Numbers 31-32

I'm wondering today how you feel about chapter 31? This chapter tells the story of Israel taking "the LORD's vengence" out on the Midinites and the dumb ass' prophet Balaam.

(Join us on Sunday for more about the talking donkey!)

On Wednesday night I was able to draw back and stand in awe of the grace of God that we can see even in ancient stories like the ones we see in Numbers. All the while the people are rebelling and God is with them. They complain and curse in the midst of God's provision and blessings. Even many of the judgements that we traditinaly think of as painful and horifying are often just God giving the people what they have insisted upon based on thier own choices.

They say: Meat, more meat! -- God gives them so much meat they vomit it from their noses!

They say: No way we can go into that land, too scary! --- God says okay you're generation doesn't have to go. We will spend 40 years waiting so we can give the land to your kids.

I'm not suggesting that I understand or am excited by either of these events but at very least my brain can logically embrace them. God lets us choose and we reap the consequences of those choices.

But, dang it, chapter 31 just messes with all of that logic. Doesn't it?

(Btw, imo, God gave us logic, it's not an enemy, it's a resources when submited.)

Sure, the Midianite King did the Isralites wrong. He certainly sinned agaist them. He repeatedly enlisted Balaam to curse the Isralites--so, yeah, a bad guy.

But then the community goes to war, a war called for by God according to the text. The Isralites are victorious, many Midinite leaders are killed and Balaam finally gets the sword that his ass saved him from earlier. Tit for tat.

But, that's not really how it goes, is it? They take the plunder, they kill all the men. They capture all the women and children. Moses himself then seems angry that they let the women live (v.15). So then most of the women are all killed, with the exception of the virgins.

The virgins were taken as plunder. The isralites seem to enjoy this plunder? Moses accepts the gold, every soldier took home some plunder baby!

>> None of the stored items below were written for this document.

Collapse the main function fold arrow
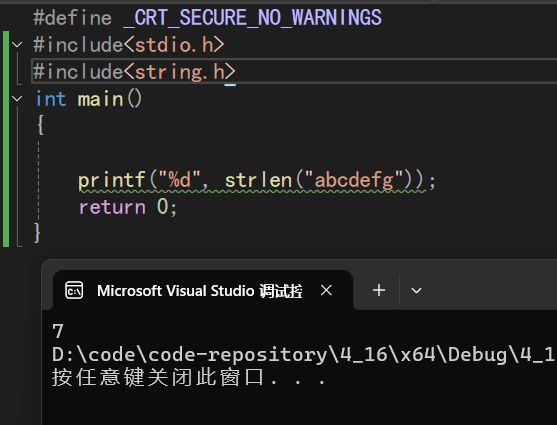This screenshot has height=425, width=557. pyautogui.click(x=17, y=99)
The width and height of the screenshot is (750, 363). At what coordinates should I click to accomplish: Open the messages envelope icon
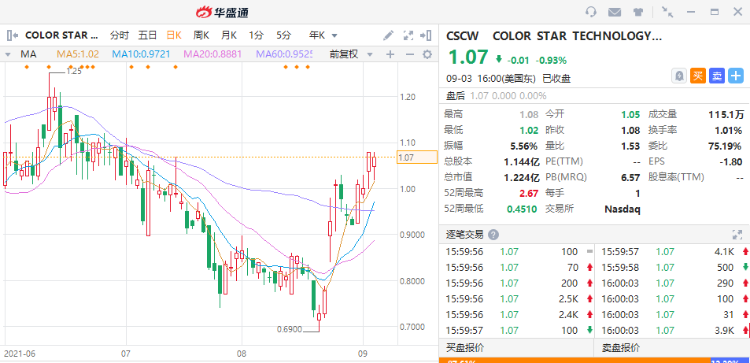615,12
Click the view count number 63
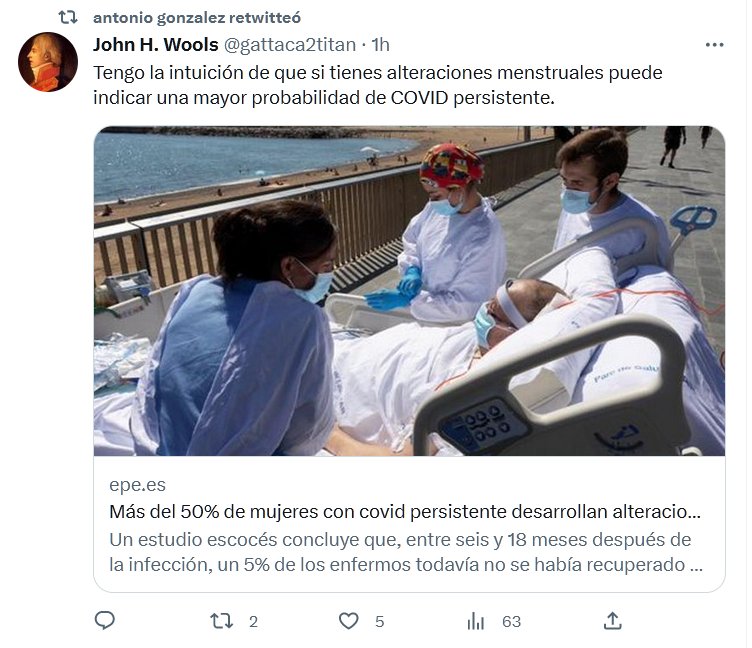This screenshot has height=648, width=752. [511, 622]
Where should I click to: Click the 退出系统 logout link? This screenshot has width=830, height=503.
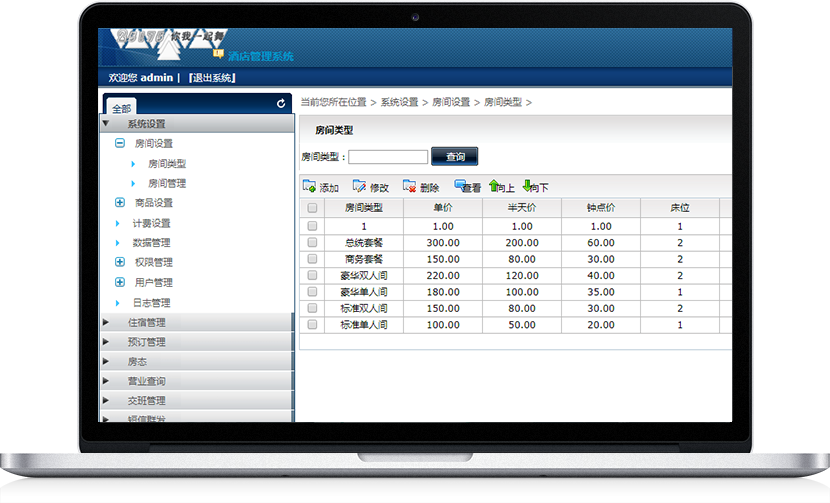tap(211, 78)
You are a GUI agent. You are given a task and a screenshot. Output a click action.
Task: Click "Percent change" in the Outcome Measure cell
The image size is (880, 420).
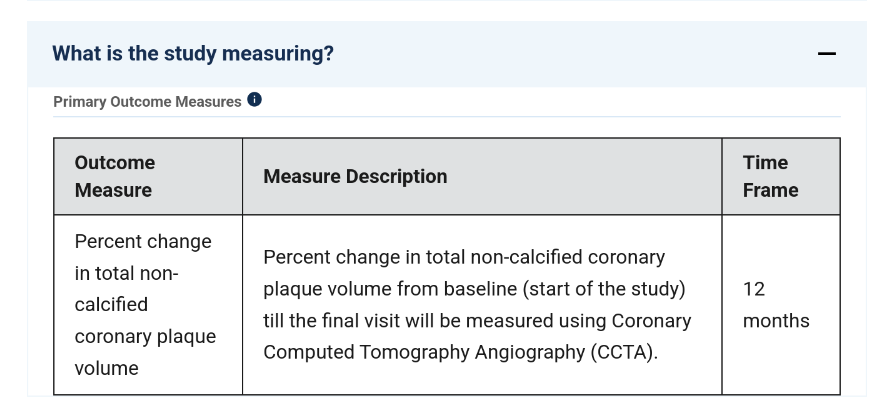[x=143, y=242]
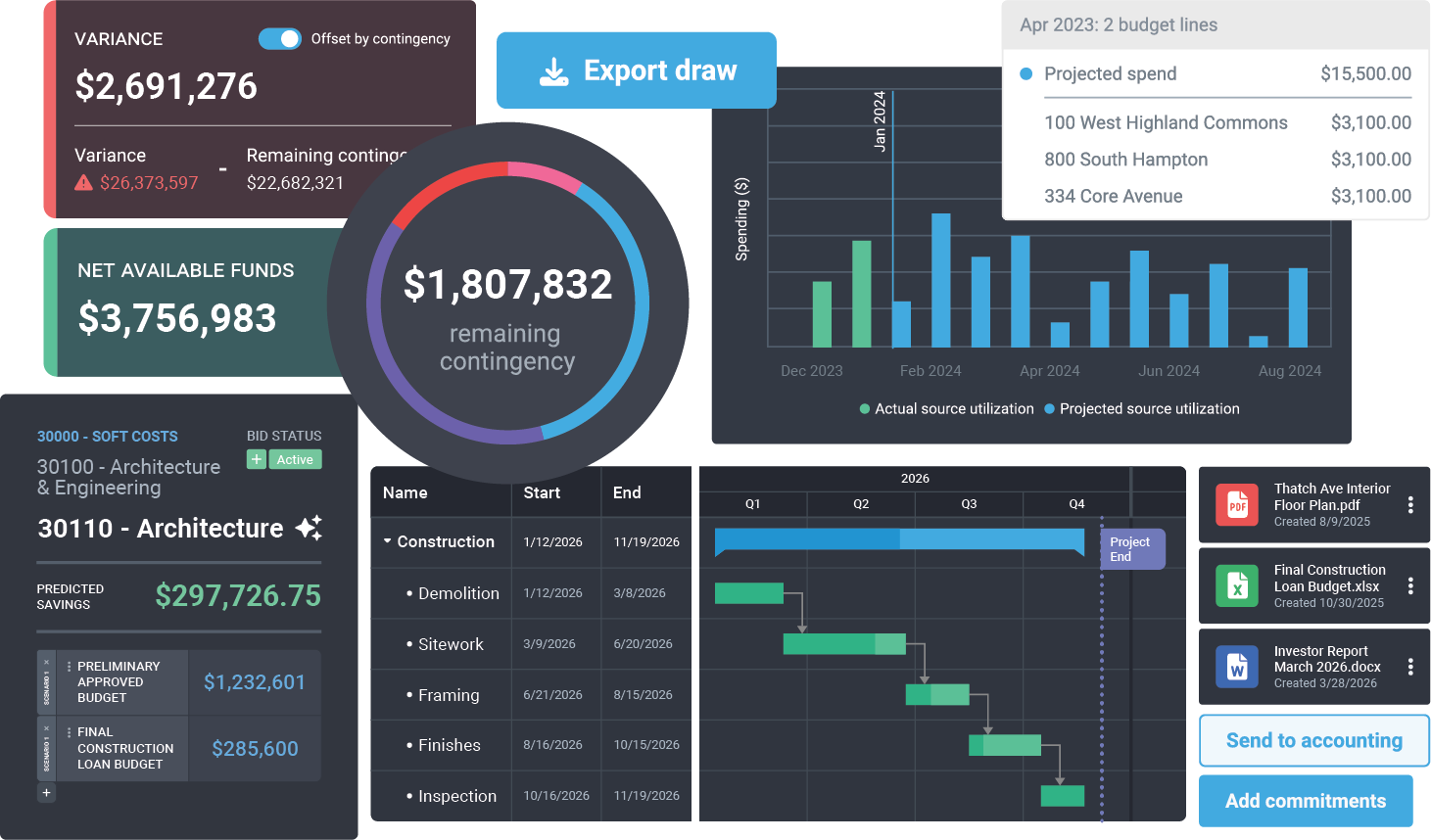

What do we think God thinks about all of this?

Do we, despite the overwheling and clear attrociteis that we see reported here, say...God said it, that settles it! Praise God for killing all those people! Look if that's where you are, I get it, there's a security there without question. But God seems to me to be AOK with my questions. So, I'll ask a few.

Is this just? Does our understanding of inspiration and authority require us to say that it is?

Could we see this as the "inspired testimony of the people who lived then?" In other words, if God made everything good and then subjected all of his very good creation to the dangers of human free will. By that I mean everything, everything that God has made is impacted and adjusted and interpreted by we humans. It's been that way from the start, it seems to be a pretty vital part of God's plan. If that is true, why do we have diffrent rules for the scripture? If God's earth, God's choosen ones, God's environment, God's atmosphere, God's church, God's doctrine, God's very plan of expansion and evenagelism are all left in the dangerous hands of humans. Everything, everything, everything...except the scriptures...God was a bit too scared to entrust us with the scrptures? God certainly made sure we couldn't screw those up...who decided that? Wasn't it the same spirit of God that hovered over the waters of creation that carried along the authors? Didn't that spirit in the beggining when everything was good leave room for human agency, would he not do that with the scriptures? Could it be that humans throughout history who win batles (even ones where they commit terrible crimes agaist humanity) then attribute that win to God. If they did, would God stop them from doing so? Would God say, whoa, hold on here. You're free will is so important that I'll let it fly everywhere, except in what you are about to write about me?

If this war were ligitimatly a clean act of judgement by God...why are the combatants who carried out God's holy justice considered unclean?

Does a woman who hasn't had sex really carry more value than one who has? Everything I know of Jesus would suggests that this idea is crazy...but everything we know about toxic masculinity seems to suppot that idea, weird, huh?

Does my calling that weird make me unfaithful, am I a heritic, or is it faithful to follow God as we struggle, as we wrestle, as we question?